• [TASK ITEM]:
Hand back all records exactly, pictures omitted.

[Saved data entries]

——————————

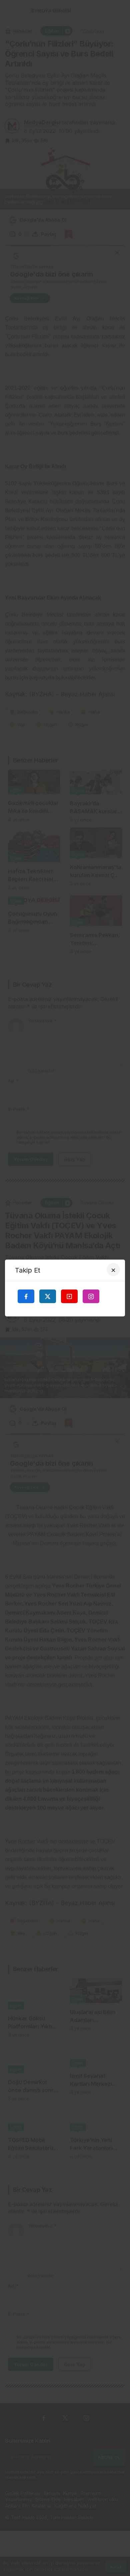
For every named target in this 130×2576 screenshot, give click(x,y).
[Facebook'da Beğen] (26, 1296)
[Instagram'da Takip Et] (91, 1296)
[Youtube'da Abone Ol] (69, 1296)
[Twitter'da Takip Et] (47, 1296)
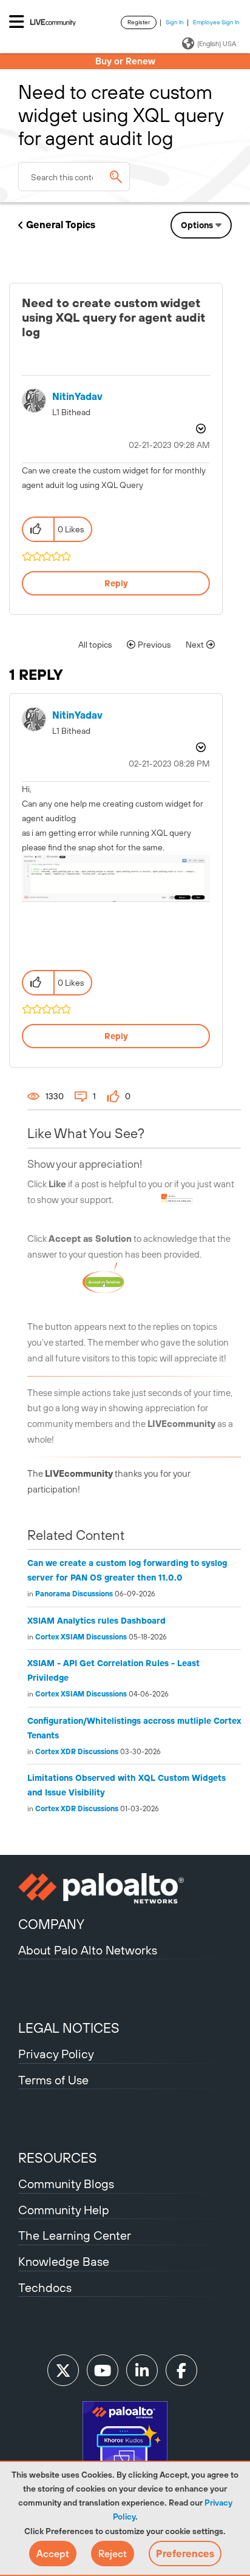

——————————

• [TASK RESPONSE]:
For every named target in this 130×2576 screenshot, give click(x,y).
[Facebook'da Beğen] (26, 1296)
[Instagram'da Takip Et] (91, 1296)
[Youtube'da Abone Ol] (69, 1296)
[Twitter'da Takip Et] (47, 1296)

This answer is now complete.